Johan Hovold <johan@xxxxxxxxxx> · Thu, 24 Jan 2019 10:22:59 +0100

On Wed, Jan 23, 2019 at 11:05:40AM -0500, Alan Stern wrote:
> On Wed, 23 Jan 2019, Bin Liu wrote:
> 
> > On Wed, Jan 23, 2019 at 03:55:47PM +0100, Johan Hovold wrote:
> > > On Wed, Jan 23, 2019 at 08:09:47AM -0600, Bin Liu wrote:
> > > > On Wed, Jan 23, 2019 at 09:55:49AM +0100, Johan Hovold wrote:
> > > > > On Wed, Jan 23, 2019 at 07:52:12AM +0100, Greg Kroah-Hartman wrote:
> > > 
> > > > > > That's not what any other host controller returns when a device is
> > > > > > removed, so either you are going to have to fix all USB drives for this
> > > > > > issue, or you need to fix the musb driver to not send this error for
> > > > > > when a device is removed (hint, do the latter...)
> > > > > 
> > > > > Right, this needs to be handle at the HCD level.
> > > > 
> > > > Any reason usb_serial_generic_read_bulk_callback() doesn't handle
> > > > -EPROTO in the same way as -EPIPE?
> > > 
> > > Since it is supposed to be intermittent unlike, for example, -ENOENT or
> > > -EPIPE (the latter which the device driver can recover from if it cares
> > > to implement clearing of halt).
> 
> Wait a minute.  Nothing says any of those errors is supposed to be 
> intermittent.  As long as an error has a systematic cause (as opposed 
> to random noise, for example), it will recur as often as the cause 
> does.

Right, I should have said drivers tend to treat it as always being
intermittent.

> At least when -EPROTO errors are caused by device disconnect, we know 
> that they will eventually go away when the upstream hub reports the 
> port disconnect event.  But until then, an interrupt storm is certainly 
> possible.

Indeed, and this isn't the first time we've had this discussion either I
realised.

In fact, I've been hit by this myself on BBB and musb when disconnecting
a device connected through an external hub.

At the time, the immediate causes that were making the completion
handler take longer than usual (unaligned copy of a large buffer and a
printk respectively) could be fixed.
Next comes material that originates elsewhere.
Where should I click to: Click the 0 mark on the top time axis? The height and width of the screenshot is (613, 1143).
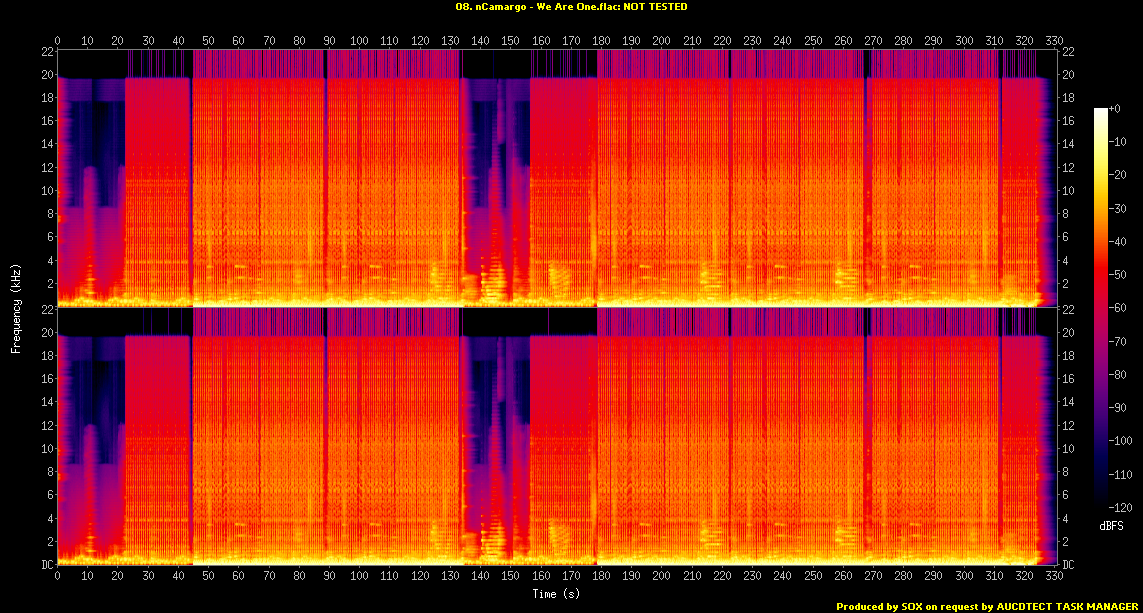point(58,41)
The problem went away, but of
course not the underlying issue.

Note that the problem I was seeing also went away both when switching to
a different single-core SoC using ehci-omap, or when replacing the
external hub. IIRC it wasn't the hub workqueue that was starved as a I
first had thought, but the hub interrupt was never even received (or
processed at least).

Unfortunately, I never got around to investigating this further.
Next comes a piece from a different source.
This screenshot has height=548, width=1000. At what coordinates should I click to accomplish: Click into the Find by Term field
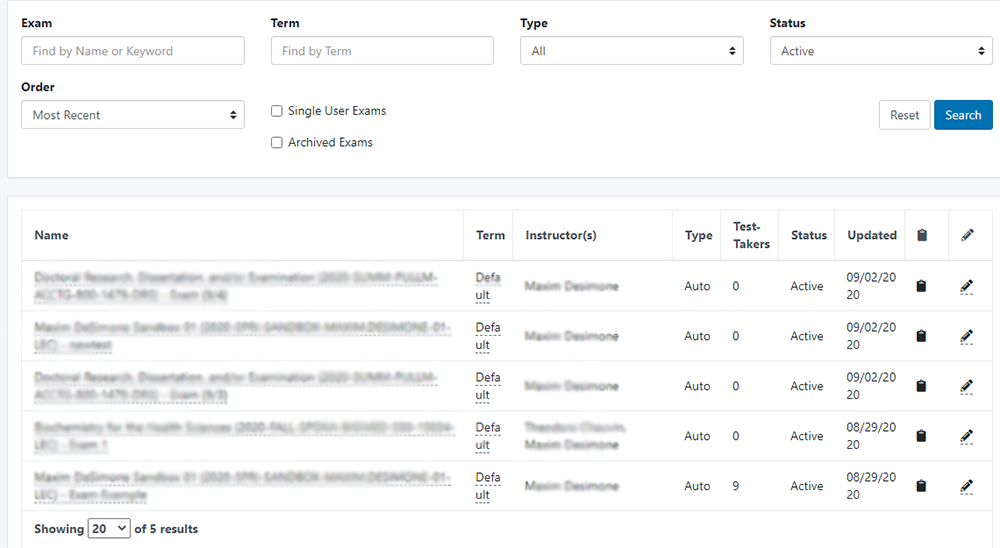coord(382,51)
> > > My point was that unless you fix this at the HCD level, you will need to
> > > add complex recovery handling to every USB driver and completion handler
> > > (~500 of those). But perhaps that is what it needed.
> > 
> > okay, it probably make sense to handle the case in HCD because the
> > number of HCD is much less.
> 
> One possibility is to giveback URBs with certain errors (such as
> -EPROTO) only at a frame boundary, or at 1-ms intervals.  This feels 
> like a very artificial solution, though.
> 
> > > I do see now that of all USB drivers we have two drivers that handles
> > > -EPROTO by resubmitting after a delay, while a handful explicitly deals
> > > with -EPROTO by simply stopping to resubmit (some probably bail out on
> > > all errors, but the majority appear to resubmit on -EPROTO).
> 
> Any driver which immediately retries an URB after getting -EPROTO or
> -EILSEQ or -ETIME, and has no mechanism for backing off or limiting the
> retries, is buggy.  As far as I can see, that's all there is to it.

I tend to agree with you on that, but adding complex back-off handling
of intermittent errors to every USB driver and completion handler will
be quite a bit of work. Unless the HCD drivers can assist, we'd at least
want have some part of the implementation provided by shared code.
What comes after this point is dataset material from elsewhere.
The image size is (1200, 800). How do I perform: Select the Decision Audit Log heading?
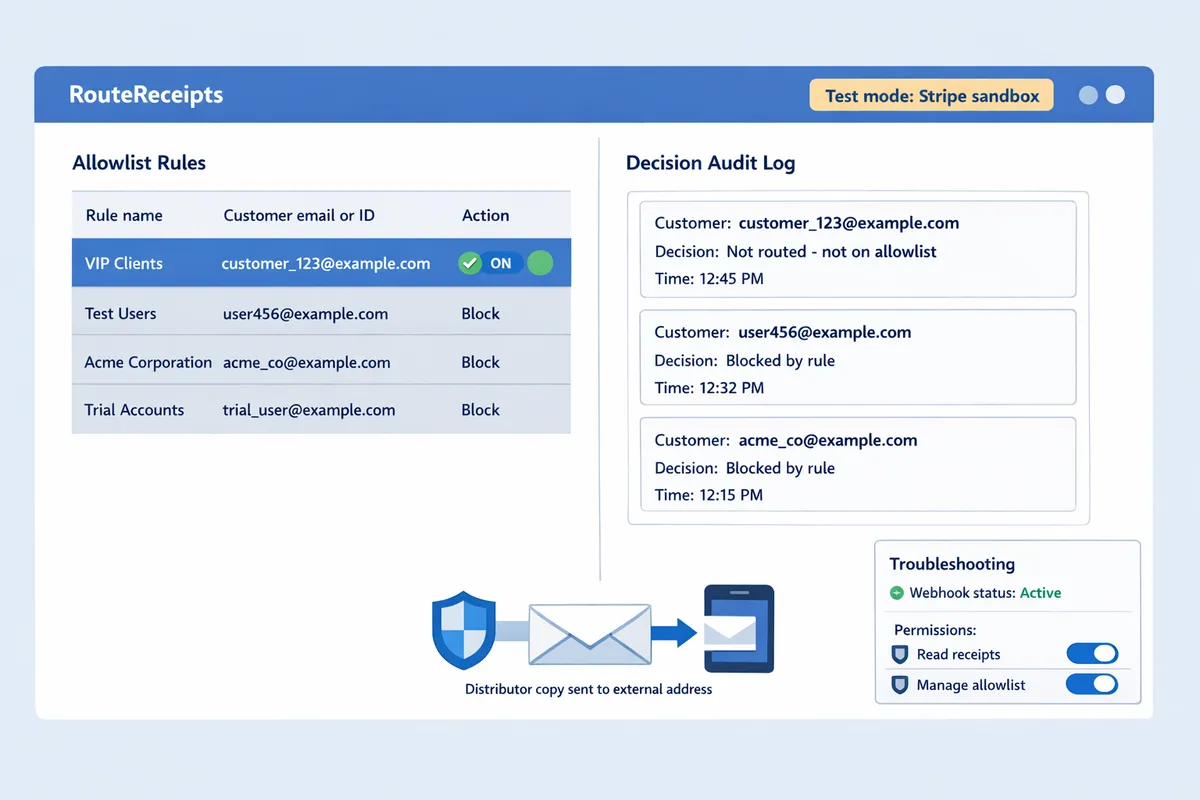(711, 162)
Also note that simply starting to bail out on any error now would risk
introducing regressions for setups where intermittent errors do occur.

> > Thanks for the info.
> > I will handle this case in musb driver.
> 
> Why doesn't the same problem occur with other types of host controller?

I think we should get to the bottom of that. BBB is single core which
may be part of the reason why it's affected, but it's definitely related
to the controller as well.

Johan